Published in final edited form as: J Huntingtons Dis. 2012 Jun 14;1(1):127–140. doi: 10.3233/JHD-2012-129004

Figure 4. EGCG decreases oligomers and SDS-insoluble Htt in a stably expressing truncated Httex1p model of HD.

Figure 4

A-F, 14A2.6 cells were treated with EGCG at the concentrations listed for 48 hours. Cells were lysed and analyzed for different conformations of mutant Htt. A-B, SDS-PAGE analysis of lysates shows no significant difference in monomeric Htt (one-way ANOVA: F= 0.1567, P=0.9545). C-D, There is a dose-dependent decrease in the level of mutant Htt oligomers (one-way ANOVA: F= 9.551, P=0.0019; Dunnett’s multiple comparison test: 0μM vs. 0.01μM P=n.s., 0μM vs. 0.1μM P<0.05, 0μM vs. 1μM P<0.01, 0μM vs. 10μM P<0.01). E-F, EGCG treatment decreases the amount of SDS-insoluble mutant Htt (one-way ANOVA: F= 6.623, P=0.03; Dunnett’s multiple comparison test: 0μM vs. 0.01μM P=n.s., 0μM vs. 0.1μM P=n.s., 0μM vs. 1μM P=n.s., 0μM vs. 10μM P<0.05). G, 14A2.6 cells were treated with EGCG at the concentrations listed for 48 hours. Cells were then fixed and the number of cells containing aggregates was counted by fluorescence microscopy.
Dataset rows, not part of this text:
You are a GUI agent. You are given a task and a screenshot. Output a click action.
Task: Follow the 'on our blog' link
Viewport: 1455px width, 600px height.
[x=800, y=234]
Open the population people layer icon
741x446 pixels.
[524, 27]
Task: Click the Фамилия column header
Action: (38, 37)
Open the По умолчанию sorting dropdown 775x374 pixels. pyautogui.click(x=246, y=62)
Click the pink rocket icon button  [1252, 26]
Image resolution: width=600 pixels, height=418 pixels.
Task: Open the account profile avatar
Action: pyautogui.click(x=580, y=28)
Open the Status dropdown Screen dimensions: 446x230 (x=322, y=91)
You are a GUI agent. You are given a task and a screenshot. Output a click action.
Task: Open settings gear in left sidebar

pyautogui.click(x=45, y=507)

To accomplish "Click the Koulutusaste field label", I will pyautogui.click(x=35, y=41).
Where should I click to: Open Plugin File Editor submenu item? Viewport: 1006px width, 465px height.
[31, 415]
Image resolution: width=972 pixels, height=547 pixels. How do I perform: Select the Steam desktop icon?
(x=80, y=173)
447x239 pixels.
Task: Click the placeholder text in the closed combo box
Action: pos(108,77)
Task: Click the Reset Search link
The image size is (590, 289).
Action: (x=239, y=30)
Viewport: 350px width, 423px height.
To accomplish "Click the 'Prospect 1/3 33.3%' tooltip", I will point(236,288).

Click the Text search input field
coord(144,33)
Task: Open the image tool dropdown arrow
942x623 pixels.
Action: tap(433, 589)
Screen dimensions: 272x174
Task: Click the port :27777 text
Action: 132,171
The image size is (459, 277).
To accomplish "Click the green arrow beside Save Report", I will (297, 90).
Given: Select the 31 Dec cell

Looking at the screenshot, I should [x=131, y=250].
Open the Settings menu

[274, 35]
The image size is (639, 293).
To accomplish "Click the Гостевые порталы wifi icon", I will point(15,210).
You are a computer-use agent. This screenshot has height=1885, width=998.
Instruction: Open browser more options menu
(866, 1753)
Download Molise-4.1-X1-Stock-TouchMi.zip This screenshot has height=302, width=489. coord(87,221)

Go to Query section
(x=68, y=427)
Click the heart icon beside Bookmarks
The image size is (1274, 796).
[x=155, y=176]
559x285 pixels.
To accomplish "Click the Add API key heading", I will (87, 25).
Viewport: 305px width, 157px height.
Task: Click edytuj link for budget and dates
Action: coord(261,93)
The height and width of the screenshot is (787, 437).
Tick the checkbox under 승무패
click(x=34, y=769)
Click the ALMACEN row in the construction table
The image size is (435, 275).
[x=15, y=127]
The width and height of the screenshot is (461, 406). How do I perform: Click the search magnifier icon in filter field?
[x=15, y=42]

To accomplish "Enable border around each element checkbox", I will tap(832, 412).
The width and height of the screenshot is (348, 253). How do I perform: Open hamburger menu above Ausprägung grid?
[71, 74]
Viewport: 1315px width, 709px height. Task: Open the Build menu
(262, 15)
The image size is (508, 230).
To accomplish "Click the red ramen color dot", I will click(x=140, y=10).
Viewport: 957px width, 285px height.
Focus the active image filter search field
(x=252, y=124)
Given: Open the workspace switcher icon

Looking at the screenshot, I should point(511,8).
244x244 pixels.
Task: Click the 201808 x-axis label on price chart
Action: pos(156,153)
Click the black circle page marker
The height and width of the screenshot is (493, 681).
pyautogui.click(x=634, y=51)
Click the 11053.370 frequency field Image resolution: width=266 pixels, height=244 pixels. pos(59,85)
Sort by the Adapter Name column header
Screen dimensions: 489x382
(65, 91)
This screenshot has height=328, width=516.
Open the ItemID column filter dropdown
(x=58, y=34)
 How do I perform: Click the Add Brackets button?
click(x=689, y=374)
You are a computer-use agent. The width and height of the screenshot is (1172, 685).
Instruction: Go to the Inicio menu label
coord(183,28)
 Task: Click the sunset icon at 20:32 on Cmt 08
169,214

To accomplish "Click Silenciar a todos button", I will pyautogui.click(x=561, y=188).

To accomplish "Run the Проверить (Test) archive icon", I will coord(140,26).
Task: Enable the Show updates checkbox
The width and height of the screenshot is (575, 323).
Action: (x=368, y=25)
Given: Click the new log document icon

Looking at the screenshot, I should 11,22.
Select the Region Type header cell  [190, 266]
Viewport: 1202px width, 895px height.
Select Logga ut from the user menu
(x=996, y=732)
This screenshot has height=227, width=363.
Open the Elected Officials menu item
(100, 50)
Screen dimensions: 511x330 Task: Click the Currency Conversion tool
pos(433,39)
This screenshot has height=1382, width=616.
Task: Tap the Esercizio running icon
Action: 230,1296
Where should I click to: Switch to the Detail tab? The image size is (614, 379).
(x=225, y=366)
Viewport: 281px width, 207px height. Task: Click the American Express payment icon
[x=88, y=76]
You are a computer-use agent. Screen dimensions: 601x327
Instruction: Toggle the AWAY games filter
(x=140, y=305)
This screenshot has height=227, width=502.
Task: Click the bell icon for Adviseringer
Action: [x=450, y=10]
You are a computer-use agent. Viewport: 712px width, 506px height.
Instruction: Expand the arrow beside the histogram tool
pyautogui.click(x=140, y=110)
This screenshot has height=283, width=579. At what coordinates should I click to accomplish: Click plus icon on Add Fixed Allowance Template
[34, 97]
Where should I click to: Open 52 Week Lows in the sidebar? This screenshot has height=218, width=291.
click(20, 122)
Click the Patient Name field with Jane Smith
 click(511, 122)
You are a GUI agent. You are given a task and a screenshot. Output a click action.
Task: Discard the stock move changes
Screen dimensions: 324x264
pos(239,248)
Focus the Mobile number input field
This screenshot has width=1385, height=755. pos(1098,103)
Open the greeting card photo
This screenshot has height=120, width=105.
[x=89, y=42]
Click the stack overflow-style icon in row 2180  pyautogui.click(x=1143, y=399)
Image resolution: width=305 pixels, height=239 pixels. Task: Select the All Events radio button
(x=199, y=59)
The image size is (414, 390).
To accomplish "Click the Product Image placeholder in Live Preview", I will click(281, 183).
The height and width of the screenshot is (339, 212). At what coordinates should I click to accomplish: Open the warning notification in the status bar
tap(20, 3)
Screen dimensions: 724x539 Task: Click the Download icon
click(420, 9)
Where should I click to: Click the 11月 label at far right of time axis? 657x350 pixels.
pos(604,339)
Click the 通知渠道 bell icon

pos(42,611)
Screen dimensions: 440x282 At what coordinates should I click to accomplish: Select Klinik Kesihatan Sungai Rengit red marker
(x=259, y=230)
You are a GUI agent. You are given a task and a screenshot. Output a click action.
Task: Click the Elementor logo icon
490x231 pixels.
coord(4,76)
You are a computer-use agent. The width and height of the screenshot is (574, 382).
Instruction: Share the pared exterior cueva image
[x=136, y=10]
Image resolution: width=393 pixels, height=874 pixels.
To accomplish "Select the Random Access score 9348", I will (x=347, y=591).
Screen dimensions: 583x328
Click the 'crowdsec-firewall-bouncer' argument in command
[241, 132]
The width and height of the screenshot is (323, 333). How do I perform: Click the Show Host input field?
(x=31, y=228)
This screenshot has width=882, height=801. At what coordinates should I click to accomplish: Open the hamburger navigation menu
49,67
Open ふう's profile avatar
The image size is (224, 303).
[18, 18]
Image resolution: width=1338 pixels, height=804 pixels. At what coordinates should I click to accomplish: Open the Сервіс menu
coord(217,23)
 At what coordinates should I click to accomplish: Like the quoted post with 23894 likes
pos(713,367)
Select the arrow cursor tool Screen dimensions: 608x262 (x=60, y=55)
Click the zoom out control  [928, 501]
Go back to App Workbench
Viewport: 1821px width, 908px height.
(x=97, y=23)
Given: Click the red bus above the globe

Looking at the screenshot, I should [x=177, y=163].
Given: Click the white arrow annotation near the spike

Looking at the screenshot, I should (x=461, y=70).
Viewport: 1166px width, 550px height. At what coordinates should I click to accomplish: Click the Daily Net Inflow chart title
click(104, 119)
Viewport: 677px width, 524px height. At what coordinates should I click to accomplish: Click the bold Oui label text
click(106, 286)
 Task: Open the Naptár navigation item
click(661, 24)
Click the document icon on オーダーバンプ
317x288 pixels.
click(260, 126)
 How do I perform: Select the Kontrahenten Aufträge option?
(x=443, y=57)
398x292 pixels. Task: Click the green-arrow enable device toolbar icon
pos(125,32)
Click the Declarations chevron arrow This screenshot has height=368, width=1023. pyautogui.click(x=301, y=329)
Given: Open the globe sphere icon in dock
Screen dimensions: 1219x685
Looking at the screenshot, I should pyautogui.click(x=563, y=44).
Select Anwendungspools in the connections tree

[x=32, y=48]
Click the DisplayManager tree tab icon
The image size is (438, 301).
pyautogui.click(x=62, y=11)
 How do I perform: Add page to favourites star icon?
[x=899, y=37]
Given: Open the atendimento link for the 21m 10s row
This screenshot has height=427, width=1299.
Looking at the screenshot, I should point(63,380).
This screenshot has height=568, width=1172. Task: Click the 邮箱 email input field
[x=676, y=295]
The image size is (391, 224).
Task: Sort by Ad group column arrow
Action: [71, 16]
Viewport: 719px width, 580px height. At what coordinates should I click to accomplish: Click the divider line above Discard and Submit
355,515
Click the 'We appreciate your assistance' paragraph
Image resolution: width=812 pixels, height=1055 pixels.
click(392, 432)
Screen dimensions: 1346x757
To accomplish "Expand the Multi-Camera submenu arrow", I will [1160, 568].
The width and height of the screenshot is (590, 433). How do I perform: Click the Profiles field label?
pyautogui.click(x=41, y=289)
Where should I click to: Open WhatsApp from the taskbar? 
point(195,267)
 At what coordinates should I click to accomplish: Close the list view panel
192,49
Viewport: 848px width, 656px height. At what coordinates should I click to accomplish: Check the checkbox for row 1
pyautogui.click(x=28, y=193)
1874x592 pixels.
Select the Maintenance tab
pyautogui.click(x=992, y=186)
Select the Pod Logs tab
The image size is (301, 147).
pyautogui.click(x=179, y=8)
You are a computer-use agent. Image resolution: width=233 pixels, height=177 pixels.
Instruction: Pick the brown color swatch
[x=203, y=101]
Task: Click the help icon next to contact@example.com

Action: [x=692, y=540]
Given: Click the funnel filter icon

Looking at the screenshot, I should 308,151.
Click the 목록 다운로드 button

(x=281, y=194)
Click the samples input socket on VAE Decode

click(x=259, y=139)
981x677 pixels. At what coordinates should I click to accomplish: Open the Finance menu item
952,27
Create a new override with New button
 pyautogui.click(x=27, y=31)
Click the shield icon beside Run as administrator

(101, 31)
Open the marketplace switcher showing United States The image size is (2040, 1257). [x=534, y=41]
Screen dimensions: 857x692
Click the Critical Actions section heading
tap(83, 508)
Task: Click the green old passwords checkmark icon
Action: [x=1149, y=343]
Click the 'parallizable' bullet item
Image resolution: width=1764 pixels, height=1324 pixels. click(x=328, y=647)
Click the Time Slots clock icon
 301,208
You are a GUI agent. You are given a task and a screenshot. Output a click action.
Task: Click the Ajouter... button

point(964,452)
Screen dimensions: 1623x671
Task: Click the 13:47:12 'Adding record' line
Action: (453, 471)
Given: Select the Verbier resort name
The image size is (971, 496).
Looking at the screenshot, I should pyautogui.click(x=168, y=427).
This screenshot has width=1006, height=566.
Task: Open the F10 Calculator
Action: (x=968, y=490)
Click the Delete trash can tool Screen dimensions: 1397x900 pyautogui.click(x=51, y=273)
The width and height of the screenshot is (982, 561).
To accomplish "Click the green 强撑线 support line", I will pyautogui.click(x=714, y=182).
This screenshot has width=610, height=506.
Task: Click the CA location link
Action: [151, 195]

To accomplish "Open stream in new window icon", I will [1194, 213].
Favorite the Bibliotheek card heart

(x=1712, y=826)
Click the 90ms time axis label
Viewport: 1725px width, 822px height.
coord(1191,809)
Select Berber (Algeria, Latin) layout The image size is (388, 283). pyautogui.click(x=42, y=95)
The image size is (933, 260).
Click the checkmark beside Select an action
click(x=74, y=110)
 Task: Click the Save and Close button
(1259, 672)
EGCG treatment significantly decreases the percentage of cells containing at least one visible aggregate (one-way ANOVA: F= 4.579, P=0.0019; Dunnett’s multiple comparison test: 0μM vs. 0.01μM P<0.05, 0μM vs. 0.1μM P<0.05, 0μM vs. 1μM P<0.01, 0μM vs. 10μM P<0.01). H, EGCG treatment does not appear to affect aggregation kinetics (one-way ANOVA: F= 0.8071, P=0.4927).